::: Record set

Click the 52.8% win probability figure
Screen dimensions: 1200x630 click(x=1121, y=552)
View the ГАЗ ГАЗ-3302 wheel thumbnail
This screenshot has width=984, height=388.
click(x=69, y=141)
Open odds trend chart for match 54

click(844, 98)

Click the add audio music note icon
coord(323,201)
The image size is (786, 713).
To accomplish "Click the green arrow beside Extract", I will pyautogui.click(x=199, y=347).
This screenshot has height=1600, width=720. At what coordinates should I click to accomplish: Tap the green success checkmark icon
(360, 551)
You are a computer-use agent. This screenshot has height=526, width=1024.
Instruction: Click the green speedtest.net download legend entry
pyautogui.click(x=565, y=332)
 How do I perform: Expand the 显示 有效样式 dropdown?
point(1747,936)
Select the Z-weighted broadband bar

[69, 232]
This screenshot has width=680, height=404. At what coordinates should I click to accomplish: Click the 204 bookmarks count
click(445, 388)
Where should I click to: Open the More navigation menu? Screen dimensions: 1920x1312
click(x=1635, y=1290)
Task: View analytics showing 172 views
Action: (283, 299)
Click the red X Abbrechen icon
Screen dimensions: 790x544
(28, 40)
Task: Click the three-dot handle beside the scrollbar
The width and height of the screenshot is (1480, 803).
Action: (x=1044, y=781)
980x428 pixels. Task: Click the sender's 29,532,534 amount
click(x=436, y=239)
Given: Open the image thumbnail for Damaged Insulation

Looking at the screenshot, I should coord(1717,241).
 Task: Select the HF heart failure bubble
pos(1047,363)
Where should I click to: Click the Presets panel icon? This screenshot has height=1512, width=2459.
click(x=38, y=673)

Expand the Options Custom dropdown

::::::

Show the lines where the word "beside" appears in the entries.

> **Written answer**
To accomplish "Click the green arrow beside Extract", I will pyautogui.click(x=199, y=347).
Task: Click the three-dot handle beside the scrollbar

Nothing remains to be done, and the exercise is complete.